◆ To do ◆
In the records that follow, the lines from the one containing "Open the quoted" to the one containing "1330x880 pixels.", inclusive, are to be given again exactly.

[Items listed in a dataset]
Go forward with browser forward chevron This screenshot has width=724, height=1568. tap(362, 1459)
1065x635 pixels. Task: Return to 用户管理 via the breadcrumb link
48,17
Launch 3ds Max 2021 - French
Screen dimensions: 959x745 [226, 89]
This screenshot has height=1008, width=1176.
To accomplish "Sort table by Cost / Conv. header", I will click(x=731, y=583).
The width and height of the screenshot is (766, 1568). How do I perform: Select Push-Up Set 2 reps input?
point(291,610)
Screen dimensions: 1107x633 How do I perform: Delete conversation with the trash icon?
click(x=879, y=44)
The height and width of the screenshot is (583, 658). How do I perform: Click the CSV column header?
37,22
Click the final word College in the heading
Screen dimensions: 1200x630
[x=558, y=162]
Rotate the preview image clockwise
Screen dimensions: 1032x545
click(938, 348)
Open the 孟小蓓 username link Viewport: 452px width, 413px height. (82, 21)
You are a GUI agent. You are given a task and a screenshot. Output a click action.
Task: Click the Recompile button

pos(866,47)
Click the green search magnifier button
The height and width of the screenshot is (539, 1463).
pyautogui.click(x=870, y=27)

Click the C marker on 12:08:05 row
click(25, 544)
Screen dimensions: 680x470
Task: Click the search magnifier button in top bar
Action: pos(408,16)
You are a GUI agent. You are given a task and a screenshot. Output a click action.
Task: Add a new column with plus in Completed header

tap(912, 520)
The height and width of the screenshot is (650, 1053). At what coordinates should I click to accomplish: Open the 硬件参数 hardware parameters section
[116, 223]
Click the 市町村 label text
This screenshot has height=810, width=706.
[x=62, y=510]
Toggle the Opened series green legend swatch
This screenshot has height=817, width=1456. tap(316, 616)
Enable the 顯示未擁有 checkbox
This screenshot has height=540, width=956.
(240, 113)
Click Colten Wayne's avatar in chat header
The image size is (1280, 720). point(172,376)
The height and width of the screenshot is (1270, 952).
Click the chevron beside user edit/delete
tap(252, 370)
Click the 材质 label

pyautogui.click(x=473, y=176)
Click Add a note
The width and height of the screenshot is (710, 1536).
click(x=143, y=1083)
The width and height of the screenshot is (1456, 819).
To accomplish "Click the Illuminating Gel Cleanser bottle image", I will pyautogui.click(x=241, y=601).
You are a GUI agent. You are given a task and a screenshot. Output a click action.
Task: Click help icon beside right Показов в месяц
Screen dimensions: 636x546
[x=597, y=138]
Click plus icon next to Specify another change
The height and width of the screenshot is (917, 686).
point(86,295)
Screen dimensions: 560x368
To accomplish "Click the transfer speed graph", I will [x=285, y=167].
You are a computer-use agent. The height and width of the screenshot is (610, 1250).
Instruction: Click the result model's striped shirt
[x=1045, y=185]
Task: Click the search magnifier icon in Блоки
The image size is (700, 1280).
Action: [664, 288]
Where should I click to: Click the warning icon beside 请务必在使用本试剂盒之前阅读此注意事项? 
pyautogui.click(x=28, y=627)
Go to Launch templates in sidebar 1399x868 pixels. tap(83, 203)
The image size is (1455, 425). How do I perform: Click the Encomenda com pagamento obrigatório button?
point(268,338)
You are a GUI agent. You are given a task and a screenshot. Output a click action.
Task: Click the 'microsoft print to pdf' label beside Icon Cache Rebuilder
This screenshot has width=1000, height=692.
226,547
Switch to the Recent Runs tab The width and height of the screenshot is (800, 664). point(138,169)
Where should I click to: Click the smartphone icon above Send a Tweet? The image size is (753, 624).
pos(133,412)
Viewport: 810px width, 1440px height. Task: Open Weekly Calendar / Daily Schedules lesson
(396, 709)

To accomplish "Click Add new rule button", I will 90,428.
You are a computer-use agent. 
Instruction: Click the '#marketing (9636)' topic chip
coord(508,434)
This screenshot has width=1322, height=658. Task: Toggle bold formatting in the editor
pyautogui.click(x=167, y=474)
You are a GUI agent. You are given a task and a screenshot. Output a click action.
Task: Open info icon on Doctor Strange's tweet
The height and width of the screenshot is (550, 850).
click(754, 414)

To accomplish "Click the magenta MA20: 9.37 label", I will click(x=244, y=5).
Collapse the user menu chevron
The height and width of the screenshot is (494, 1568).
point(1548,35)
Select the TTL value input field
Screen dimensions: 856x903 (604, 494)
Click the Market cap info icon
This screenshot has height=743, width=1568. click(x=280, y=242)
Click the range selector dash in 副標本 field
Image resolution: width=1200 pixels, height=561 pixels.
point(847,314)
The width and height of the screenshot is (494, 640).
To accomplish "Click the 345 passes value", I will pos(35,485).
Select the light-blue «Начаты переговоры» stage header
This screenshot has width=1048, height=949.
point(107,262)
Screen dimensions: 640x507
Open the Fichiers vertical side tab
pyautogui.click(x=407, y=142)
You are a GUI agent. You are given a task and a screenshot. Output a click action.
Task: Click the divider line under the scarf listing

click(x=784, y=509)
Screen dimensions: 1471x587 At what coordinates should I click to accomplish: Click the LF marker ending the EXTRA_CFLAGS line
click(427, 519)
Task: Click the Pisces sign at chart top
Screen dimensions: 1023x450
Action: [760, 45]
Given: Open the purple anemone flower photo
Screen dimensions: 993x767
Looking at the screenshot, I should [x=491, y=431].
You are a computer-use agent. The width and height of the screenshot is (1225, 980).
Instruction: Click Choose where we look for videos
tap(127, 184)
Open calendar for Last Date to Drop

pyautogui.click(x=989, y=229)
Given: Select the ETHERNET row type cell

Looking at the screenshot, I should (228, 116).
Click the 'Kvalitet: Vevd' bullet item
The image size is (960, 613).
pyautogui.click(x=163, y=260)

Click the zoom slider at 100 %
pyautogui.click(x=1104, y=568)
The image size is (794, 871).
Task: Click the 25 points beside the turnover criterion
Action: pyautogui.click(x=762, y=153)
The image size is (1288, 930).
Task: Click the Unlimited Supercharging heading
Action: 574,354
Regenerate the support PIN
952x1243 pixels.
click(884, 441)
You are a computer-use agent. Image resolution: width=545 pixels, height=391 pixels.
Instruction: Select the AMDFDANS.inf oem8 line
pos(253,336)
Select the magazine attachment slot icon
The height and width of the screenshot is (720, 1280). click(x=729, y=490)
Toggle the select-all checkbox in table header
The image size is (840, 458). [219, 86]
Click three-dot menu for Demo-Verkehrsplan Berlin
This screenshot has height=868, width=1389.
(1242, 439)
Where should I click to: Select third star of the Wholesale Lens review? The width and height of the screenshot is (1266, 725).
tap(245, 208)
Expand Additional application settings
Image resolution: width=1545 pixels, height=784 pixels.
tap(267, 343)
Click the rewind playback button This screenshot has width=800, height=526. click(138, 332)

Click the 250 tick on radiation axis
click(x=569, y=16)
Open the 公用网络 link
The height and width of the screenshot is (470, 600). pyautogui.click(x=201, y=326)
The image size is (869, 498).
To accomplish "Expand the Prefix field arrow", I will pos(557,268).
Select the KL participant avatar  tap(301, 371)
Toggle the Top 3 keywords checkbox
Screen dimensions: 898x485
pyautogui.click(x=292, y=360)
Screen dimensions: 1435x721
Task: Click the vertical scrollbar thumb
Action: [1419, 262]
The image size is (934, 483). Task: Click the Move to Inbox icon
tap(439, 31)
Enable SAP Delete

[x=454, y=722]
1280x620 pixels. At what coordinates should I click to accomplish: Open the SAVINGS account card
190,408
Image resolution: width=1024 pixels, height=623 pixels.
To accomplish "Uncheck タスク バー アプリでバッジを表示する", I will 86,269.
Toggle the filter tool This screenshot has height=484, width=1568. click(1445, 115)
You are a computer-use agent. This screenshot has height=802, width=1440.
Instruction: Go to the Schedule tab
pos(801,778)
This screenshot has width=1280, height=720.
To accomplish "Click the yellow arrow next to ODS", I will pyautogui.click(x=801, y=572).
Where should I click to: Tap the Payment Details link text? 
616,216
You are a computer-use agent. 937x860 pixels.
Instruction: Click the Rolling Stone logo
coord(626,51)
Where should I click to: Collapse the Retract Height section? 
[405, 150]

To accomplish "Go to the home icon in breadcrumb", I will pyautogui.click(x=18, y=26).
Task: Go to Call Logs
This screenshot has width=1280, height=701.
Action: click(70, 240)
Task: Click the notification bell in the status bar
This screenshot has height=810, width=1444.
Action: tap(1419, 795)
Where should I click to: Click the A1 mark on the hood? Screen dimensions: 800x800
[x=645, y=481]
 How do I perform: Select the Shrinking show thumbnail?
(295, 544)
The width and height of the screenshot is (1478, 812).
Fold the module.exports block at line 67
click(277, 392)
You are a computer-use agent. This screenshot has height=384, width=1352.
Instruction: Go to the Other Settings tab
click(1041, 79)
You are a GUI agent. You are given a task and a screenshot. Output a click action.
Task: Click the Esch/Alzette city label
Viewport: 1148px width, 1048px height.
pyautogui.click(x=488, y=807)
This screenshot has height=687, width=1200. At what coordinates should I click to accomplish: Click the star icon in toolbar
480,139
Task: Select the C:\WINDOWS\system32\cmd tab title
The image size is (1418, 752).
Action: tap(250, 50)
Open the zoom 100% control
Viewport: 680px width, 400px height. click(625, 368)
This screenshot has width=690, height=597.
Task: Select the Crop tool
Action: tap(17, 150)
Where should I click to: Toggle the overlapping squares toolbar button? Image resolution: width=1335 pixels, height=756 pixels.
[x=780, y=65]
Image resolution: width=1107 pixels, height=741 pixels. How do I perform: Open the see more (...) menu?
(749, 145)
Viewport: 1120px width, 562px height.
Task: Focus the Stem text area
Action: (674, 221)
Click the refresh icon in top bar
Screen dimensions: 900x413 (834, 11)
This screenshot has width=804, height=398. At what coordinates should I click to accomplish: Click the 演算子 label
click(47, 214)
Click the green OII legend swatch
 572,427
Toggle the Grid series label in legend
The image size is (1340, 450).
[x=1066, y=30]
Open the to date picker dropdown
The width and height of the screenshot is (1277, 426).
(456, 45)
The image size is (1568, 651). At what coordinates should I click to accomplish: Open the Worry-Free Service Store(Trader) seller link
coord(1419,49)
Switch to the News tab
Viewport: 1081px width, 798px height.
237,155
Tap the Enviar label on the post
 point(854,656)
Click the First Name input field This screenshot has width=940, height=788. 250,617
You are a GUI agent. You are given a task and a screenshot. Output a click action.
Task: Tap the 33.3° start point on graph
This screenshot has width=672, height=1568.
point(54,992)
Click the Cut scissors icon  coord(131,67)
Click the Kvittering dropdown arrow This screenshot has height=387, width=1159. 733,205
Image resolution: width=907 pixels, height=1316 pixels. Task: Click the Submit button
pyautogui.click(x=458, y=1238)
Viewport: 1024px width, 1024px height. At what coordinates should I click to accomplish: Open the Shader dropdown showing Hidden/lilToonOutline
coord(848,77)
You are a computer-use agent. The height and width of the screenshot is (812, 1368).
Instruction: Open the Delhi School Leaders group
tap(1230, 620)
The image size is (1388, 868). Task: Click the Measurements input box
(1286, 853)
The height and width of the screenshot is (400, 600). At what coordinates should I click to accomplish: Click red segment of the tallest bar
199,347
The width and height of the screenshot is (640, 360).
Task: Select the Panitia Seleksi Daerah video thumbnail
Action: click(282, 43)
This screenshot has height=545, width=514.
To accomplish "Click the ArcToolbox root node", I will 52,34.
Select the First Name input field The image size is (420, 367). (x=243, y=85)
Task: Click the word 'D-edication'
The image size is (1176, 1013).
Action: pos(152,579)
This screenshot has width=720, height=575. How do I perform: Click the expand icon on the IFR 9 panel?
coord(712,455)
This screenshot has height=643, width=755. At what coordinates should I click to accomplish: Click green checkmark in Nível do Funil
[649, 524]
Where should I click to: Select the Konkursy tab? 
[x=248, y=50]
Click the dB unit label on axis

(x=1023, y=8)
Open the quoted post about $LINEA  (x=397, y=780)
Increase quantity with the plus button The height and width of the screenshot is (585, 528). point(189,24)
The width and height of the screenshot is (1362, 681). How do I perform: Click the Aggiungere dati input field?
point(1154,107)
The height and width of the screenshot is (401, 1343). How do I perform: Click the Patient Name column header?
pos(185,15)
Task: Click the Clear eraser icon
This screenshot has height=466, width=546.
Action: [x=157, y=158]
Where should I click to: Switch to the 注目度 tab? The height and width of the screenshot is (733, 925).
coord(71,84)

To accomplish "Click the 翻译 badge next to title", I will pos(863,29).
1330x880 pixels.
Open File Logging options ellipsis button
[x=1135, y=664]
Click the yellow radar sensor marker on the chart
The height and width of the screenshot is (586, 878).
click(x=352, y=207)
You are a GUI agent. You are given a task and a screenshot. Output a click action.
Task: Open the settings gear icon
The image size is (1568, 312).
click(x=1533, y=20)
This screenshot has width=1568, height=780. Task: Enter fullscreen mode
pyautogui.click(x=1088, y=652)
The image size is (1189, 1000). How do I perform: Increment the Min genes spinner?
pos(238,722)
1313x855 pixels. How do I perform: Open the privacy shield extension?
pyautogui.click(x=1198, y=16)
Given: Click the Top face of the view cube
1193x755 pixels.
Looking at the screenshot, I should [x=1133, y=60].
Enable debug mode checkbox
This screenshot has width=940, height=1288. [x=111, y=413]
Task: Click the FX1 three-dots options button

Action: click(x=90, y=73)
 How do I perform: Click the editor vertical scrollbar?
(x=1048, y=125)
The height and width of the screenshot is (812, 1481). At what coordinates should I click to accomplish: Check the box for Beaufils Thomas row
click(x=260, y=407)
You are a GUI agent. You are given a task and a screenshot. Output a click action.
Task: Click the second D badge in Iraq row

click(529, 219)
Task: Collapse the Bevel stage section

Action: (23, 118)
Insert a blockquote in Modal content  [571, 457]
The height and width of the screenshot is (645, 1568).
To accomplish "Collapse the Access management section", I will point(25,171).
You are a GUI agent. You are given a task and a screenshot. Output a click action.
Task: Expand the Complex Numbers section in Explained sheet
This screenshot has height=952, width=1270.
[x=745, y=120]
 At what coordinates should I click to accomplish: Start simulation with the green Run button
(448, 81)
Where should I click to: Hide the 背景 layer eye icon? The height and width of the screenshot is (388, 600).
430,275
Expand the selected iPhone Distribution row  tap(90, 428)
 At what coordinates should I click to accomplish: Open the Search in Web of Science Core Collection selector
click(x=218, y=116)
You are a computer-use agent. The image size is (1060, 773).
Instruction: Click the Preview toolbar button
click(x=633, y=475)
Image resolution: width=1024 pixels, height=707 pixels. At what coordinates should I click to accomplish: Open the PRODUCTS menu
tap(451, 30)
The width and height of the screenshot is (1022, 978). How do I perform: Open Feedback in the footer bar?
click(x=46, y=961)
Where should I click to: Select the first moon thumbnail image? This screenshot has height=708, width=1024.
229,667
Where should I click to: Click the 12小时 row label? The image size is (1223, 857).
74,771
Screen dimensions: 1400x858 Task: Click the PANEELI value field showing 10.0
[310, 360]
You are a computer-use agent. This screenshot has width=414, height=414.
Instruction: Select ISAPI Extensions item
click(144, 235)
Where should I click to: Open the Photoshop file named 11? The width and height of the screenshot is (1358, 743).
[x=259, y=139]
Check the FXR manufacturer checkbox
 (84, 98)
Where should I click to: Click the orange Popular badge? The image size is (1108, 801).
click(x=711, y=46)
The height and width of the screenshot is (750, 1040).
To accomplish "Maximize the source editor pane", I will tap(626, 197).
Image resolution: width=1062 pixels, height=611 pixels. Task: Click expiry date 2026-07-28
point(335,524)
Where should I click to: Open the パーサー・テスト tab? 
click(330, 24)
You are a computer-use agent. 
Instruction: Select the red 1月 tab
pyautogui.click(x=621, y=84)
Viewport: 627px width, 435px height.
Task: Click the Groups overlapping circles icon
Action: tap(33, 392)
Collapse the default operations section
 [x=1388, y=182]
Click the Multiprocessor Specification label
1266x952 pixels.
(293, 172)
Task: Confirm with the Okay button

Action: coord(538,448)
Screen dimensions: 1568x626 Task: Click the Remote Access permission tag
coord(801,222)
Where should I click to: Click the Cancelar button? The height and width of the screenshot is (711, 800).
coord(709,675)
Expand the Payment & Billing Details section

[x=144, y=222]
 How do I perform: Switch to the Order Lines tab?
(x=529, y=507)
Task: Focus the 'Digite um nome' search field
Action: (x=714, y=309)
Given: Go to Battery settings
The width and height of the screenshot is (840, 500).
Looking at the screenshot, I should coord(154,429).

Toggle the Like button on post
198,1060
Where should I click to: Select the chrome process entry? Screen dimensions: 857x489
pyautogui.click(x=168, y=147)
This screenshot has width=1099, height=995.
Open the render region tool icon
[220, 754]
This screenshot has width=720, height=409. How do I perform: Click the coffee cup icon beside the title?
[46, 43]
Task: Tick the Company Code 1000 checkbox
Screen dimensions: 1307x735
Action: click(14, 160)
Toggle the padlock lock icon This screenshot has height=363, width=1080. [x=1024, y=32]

◆ Response to this exercise ◆
Open the quoted post about $LINEA  (x=397, y=780)
Increase quantity with the plus button The height and width of the screenshot is (585, 528). point(189,24)
The width and height of the screenshot is (1362, 681). How do I perform: Click the Aggiungere dati input field?
point(1154,107)
The height and width of the screenshot is (401, 1343). How do I perform: Click the Patient Name column header?
pos(185,15)
Task: Click the Clear eraser icon
This screenshot has height=466, width=546.
Action: [x=157, y=158]
Where should I click to: Switch to the 注目度 tab? The height and width of the screenshot is (733, 925).
coord(71,84)

To accomplish "Click the 翻译 badge next to title", I will pos(863,29).
1330x880 pixels.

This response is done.